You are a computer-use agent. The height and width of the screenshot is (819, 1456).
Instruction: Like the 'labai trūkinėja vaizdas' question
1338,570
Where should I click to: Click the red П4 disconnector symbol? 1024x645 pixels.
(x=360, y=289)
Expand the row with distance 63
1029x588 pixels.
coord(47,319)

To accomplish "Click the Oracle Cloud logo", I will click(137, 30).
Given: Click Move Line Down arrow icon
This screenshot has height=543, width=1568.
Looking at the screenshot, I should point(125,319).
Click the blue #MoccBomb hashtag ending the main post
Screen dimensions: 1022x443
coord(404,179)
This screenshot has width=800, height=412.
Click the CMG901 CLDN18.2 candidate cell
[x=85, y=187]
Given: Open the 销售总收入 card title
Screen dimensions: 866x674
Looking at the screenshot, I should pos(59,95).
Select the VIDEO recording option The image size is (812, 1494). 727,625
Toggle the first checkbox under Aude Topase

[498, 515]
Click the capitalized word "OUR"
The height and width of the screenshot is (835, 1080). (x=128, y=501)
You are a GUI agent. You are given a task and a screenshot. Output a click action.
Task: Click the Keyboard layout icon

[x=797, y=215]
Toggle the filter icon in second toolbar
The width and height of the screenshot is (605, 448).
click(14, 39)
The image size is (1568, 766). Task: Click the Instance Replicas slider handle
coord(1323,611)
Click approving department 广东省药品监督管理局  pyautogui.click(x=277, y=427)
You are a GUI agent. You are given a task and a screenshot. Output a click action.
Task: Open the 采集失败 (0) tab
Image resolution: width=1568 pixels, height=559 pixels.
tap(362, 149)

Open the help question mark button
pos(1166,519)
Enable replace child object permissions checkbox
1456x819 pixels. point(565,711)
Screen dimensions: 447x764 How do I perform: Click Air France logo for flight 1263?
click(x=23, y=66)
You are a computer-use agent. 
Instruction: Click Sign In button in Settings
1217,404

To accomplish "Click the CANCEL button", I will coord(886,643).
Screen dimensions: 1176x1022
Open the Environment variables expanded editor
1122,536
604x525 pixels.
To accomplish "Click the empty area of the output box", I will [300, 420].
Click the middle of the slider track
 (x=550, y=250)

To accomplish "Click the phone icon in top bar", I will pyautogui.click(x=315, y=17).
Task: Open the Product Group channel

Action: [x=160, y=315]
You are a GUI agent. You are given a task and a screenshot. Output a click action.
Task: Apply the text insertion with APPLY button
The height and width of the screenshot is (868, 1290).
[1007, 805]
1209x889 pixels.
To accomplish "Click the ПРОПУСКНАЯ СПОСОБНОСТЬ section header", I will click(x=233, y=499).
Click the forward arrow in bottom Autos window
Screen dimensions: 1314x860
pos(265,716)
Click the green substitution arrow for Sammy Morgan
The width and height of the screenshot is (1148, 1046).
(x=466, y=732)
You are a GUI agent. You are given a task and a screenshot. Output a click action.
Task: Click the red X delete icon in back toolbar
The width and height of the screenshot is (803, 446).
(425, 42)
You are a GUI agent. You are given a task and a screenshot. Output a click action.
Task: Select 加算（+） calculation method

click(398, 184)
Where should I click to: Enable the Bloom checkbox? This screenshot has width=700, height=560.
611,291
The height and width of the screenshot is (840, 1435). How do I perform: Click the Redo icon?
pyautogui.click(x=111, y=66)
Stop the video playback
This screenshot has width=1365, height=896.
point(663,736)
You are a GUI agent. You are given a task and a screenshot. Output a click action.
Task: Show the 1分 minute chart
__________________________________________________
Please repeat the data above verbatim, all of it.

You are a computer-use agent. The height and width of the screenshot is (819, 1456).
Instruction: Like the 'labai trūkinėja vaizdas' question
1338,570
Where should I click to: Click the red П4 disconnector symbol? 1024x645 pixels.
(x=360, y=289)
Expand the row with distance 63
1029x588 pixels.
coord(47,319)

To accomplish "Click the Oracle Cloud logo", I will click(137, 30).
Given: Click Move Line Down arrow icon
This screenshot has height=543, width=1568.
Looking at the screenshot, I should point(125,319).
Click the blue #MoccBomb hashtag ending the main post
Screen dimensions: 1022x443
coord(404,179)
This screenshot has width=800, height=412.
Click the CMG901 CLDN18.2 candidate cell
[x=85, y=187]
Given: Open the 销售总收入 card title
Screen dimensions: 866x674
Looking at the screenshot, I should pos(59,95).
Select the VIDEO recording option The image size is (812, 1494). 727,625
Toggle the first checkbox under Aude Topase

[498, 515]
Click the capitalized word "OUR"
The height and width of the screenshot is (835, 1080). (x=128, y=501)
You are a GUI agent. You are given a task and a screenshot. Output a click action.
Task: Click the Keyboard layout icon

[x=797, y=215]
Toggle the filter icon in second toolbar
The width and height of the screenshot is (605, 448).
click(14, 39)
The image size is (1568, 766). Task: Click the Instance Replicas slider handle
coord(1323,611)
Click approving department 广东省药品监督管理局  pyautogui.click(x=277, y=427)
You are a GUI agent. You are given a task and a screenshot. Output a click action.
Task: Open the 采集失败 (0) tab
Image resolution: width=1568 pixels, height=559 pixels.
tap(362, 149)

Open the help question mark button
pos(1166,519)
Enable replace child object permissions checkbox
1456x819 pixels. point(565,711)
Screen dimensions: 447x764 How do I perform: Click Air France logo for flight 1263?
click(x=23, y=66)
You are a computer-use agent. 
Instruction: Click Sign In button in Settings
1217,404

To accomplish "Click the CANCEL button", I will coord(886,643).
Screen dimensions: 1176x1022
Open the Environment variables expanded editor
1122,536
604x525 pixels.
To accomplish "Click the empty area of the output box", I will [300, 420].
Click the middle of the slider track
 (x=550, y=250)

To accomplish "Click the phone icon in top bar", I will pyautogui.click(x=315, y=17).
Task: Open the Product Group channel

Action: [x=160, y=315]
You are a GUI agent. You are given a task and a screenshot. Output a click action.
Task: Apply the text insertion with APPLY button
The height and width of the screenshot is (868, 1290).
[1007, 805]
1209x889 pixels.
To accomplish "Click the ПРОПУСКНАЯ СПОСОБНОСТЬ section header", I will click(x=233, y=499).
Click the forward arrow in bottom Autos window
Screen dimensions: 1314x860
pos(265,716)
Click the green substitution arrow for Sammy Morgan
The width and height of the screenshot is (1148, 1046).
(x=466, y=732)
You are a GUI agent. You are given a task and a screenshot. Output a click action.
Task: Click the red X delete icon in back toolbar
The width and height of the screenshot is (803, 446).
(425, 42)
You are a GUI agent. You are given a task and a screenshot. Output a click action.
Task: Select 加算（+） calculation method

click(398, 184)
Where should I click to: Enable the Bloom checkbox? This screenshot has width=700, height=560.
611,291
The height and width of the screenshot is (840, 1435). How do I perform: Click the Redo icon?
pyautogui.click(x=111, y=66)
Stop the video playback
This screenshot has width=1365, height=896.
point(663,736)
You are a GUI agent. You are given a task and a screenshot. Output a click action.
Task: Show the 1分 minute chart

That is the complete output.